■ **ACTIVITY**
Drop every image and restate the entries below word for word.

■ **RECORDS FOR THE EXERCISE**
=== Section Start ===

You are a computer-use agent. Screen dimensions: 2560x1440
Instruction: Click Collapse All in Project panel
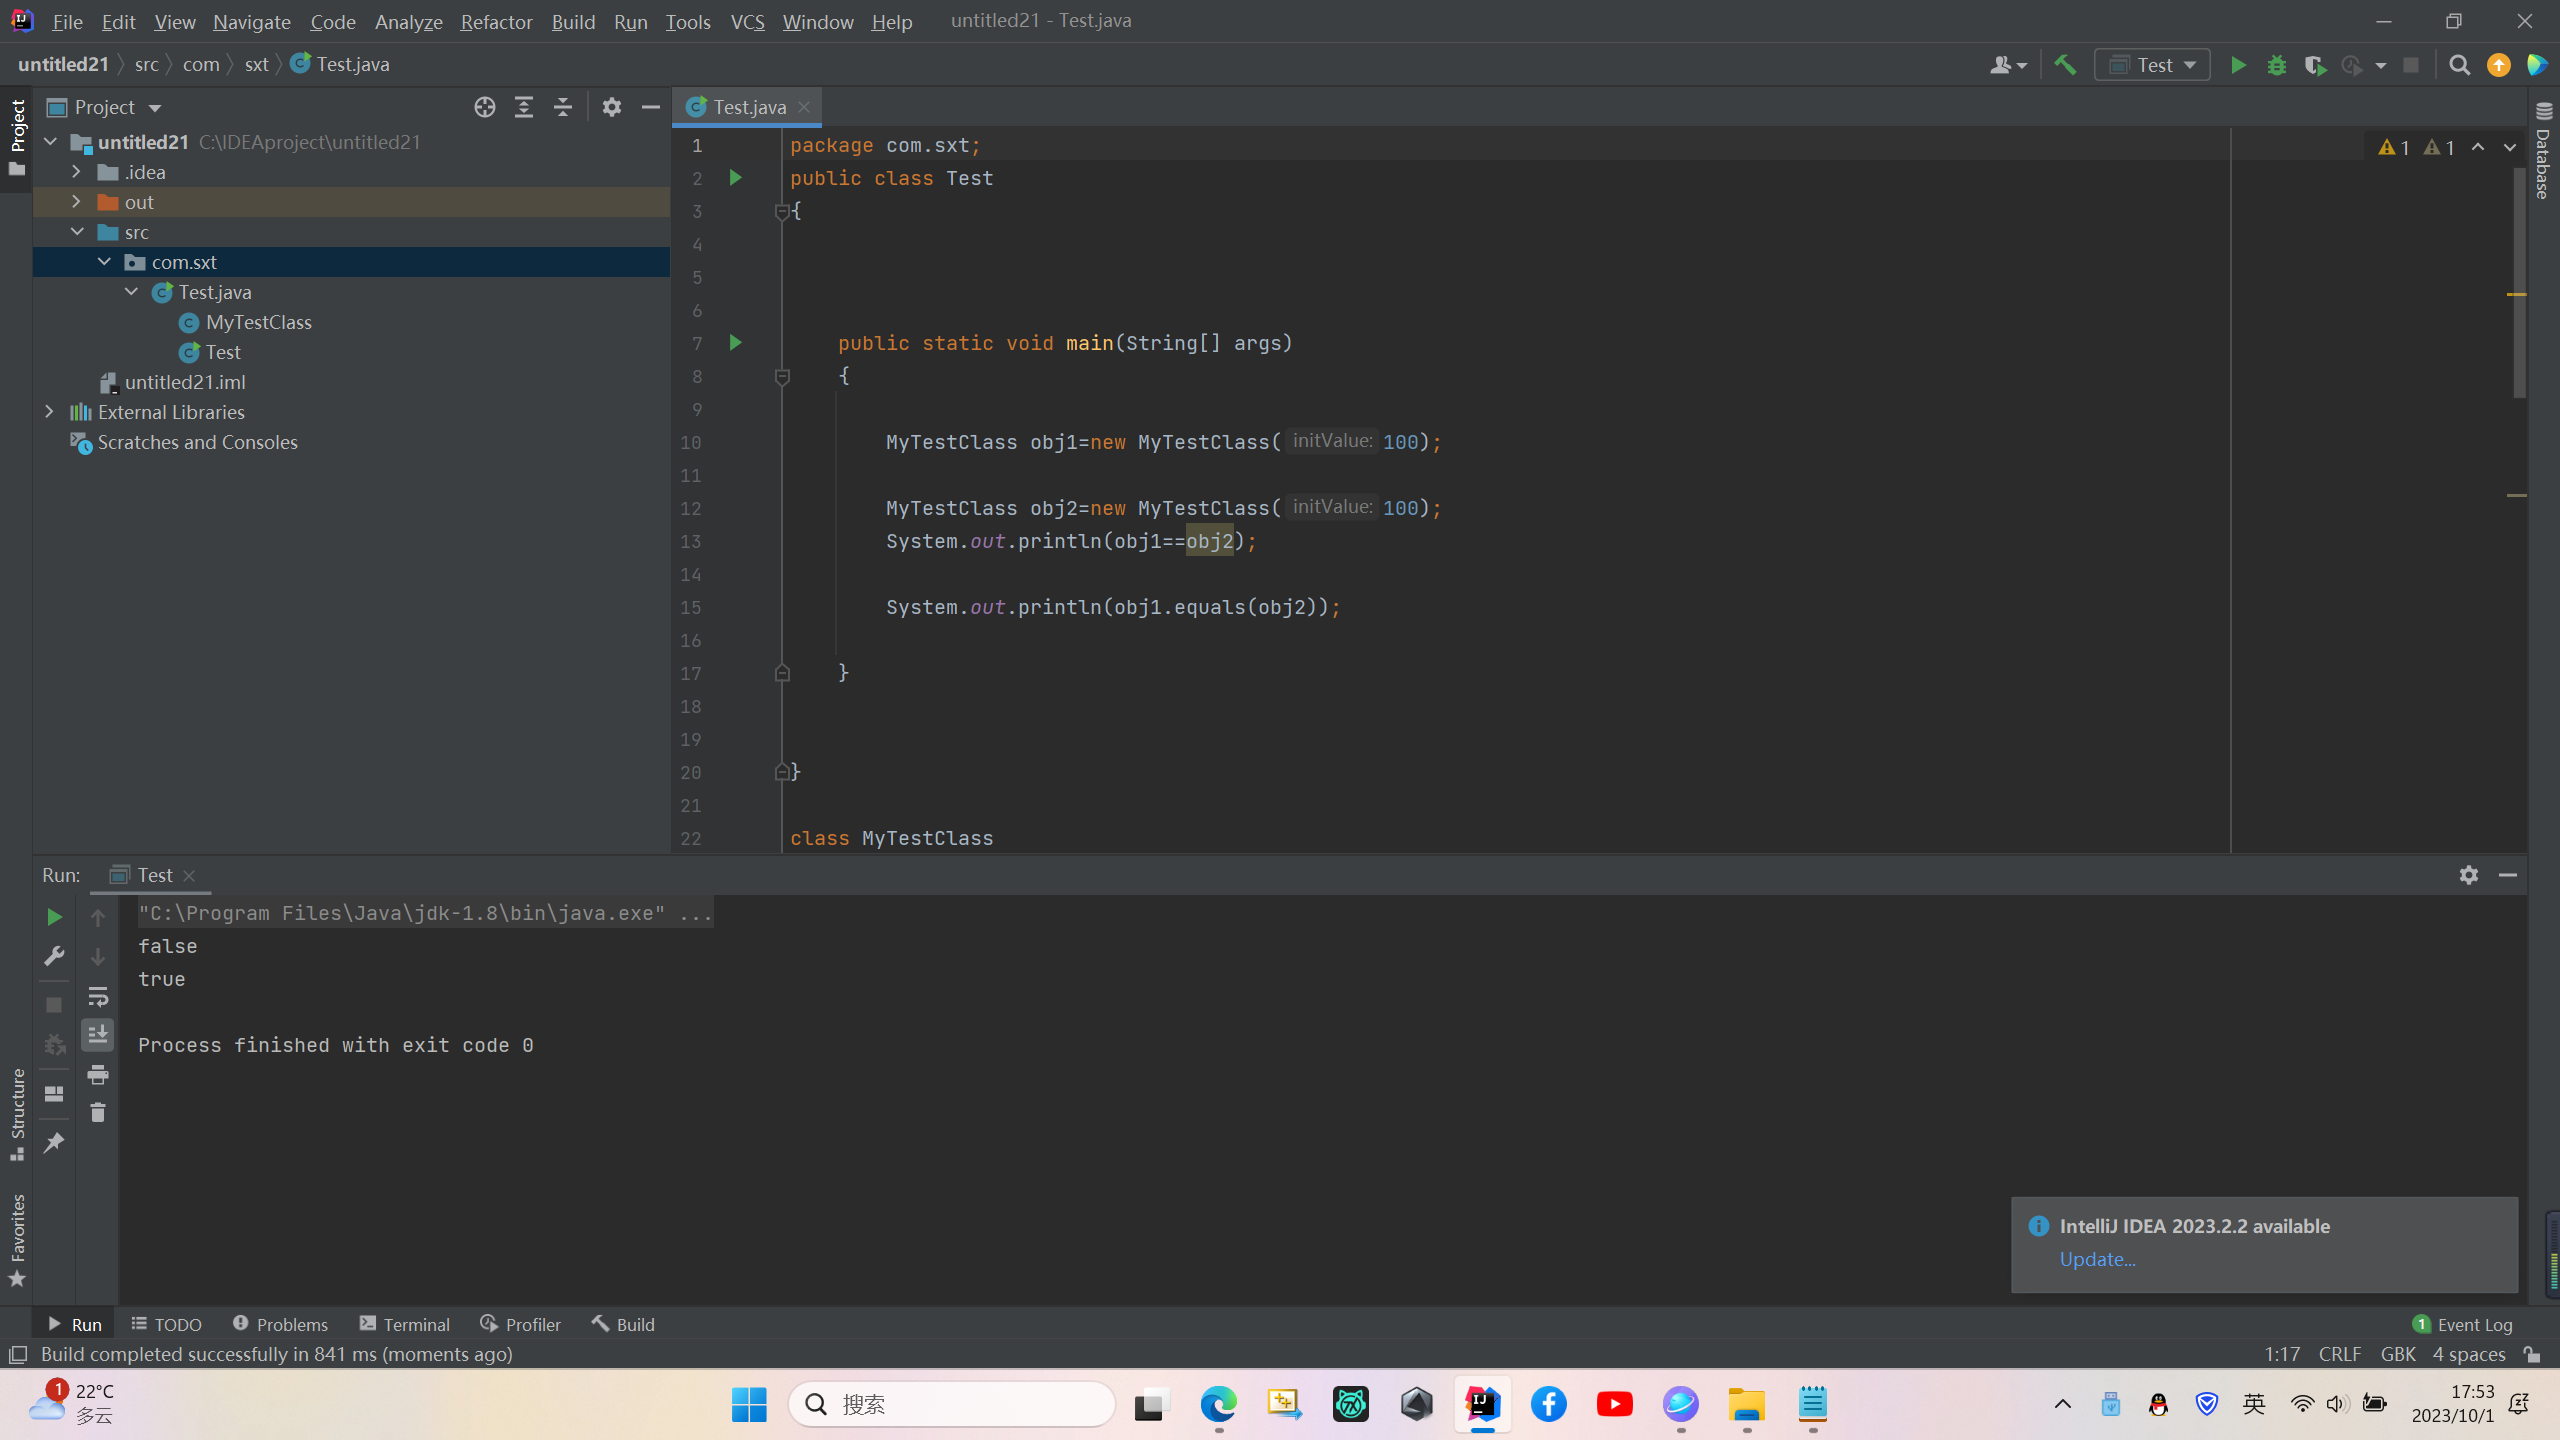(563, 107)
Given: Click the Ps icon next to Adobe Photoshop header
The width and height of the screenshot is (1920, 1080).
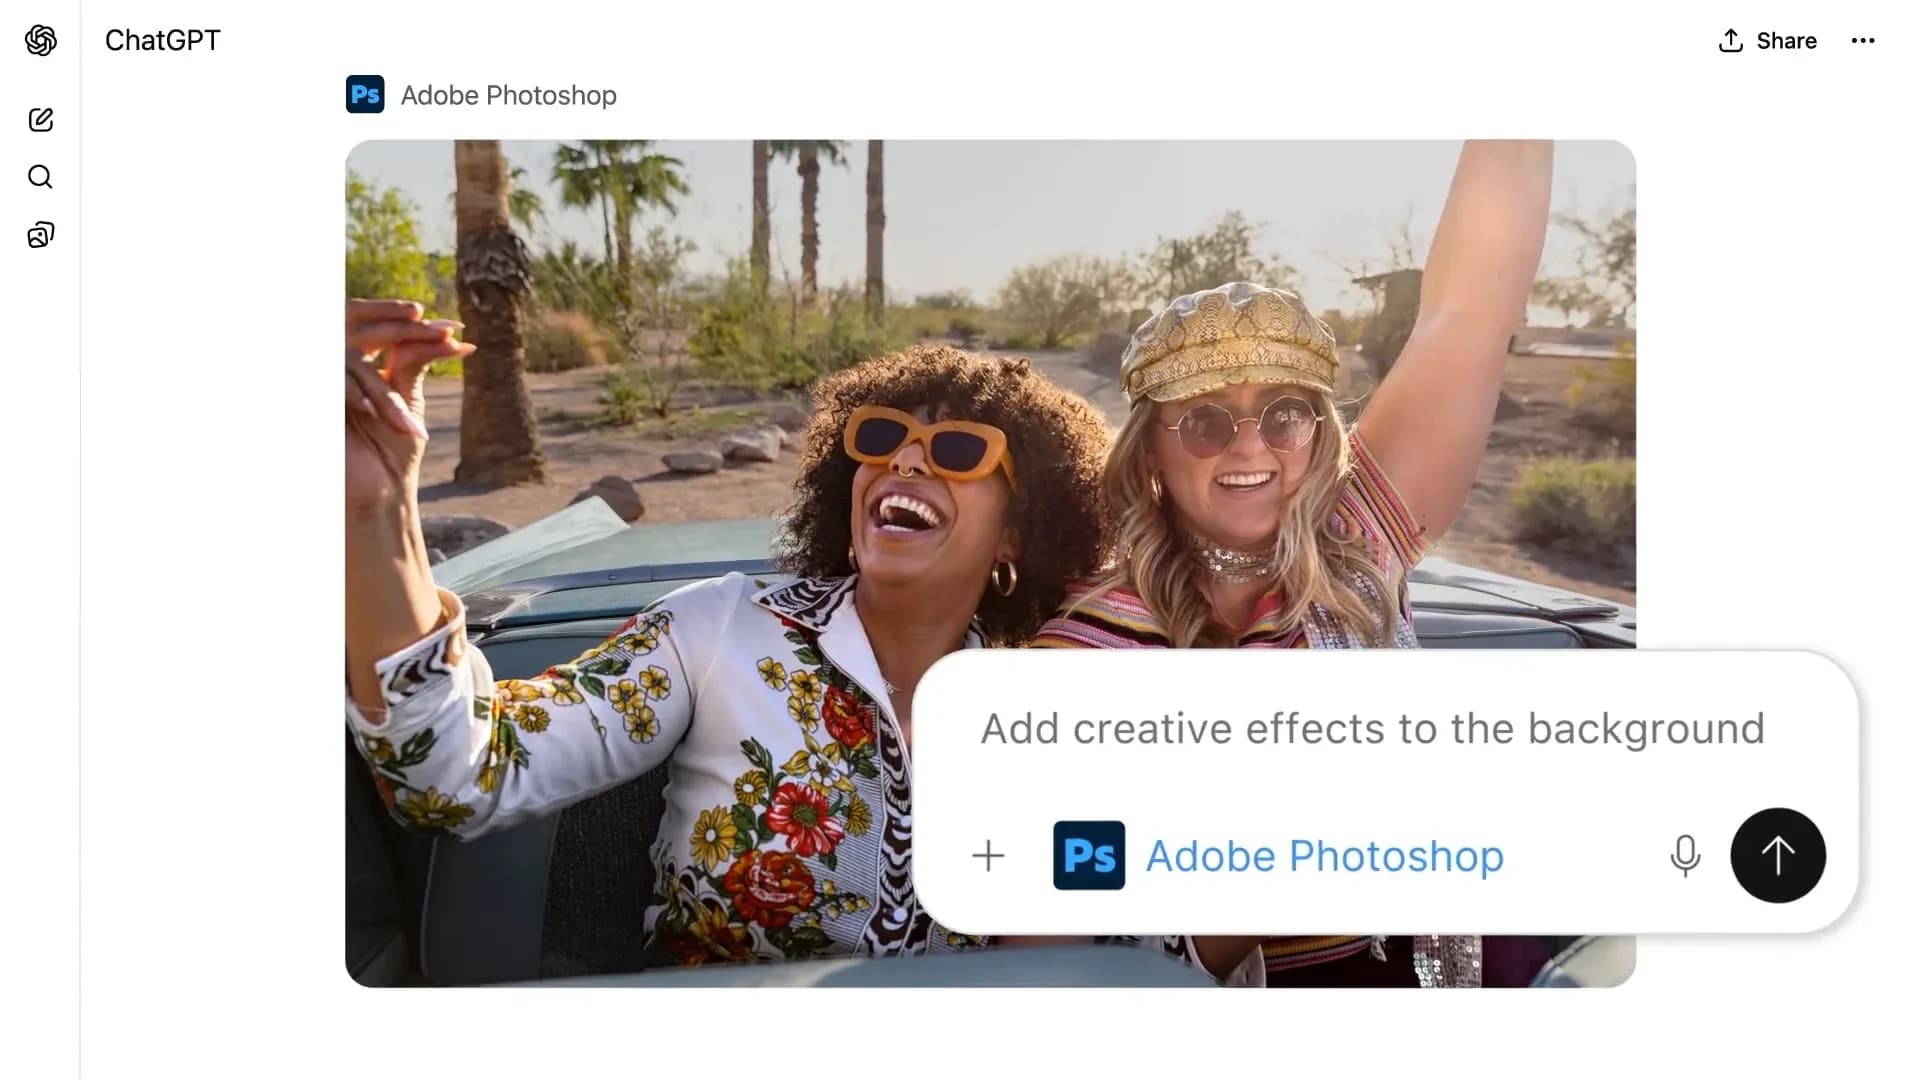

=== Section End ===

■ **RESPONSE**
You are a computer-use agent. Screen dimensions: 2560x1440
Instruction: Click Collapse All in Project panel
(563, 107)
Given: Click the Ps icon next to Adobe Photoshop header
The width and height of the screenshot is (1920, 1080).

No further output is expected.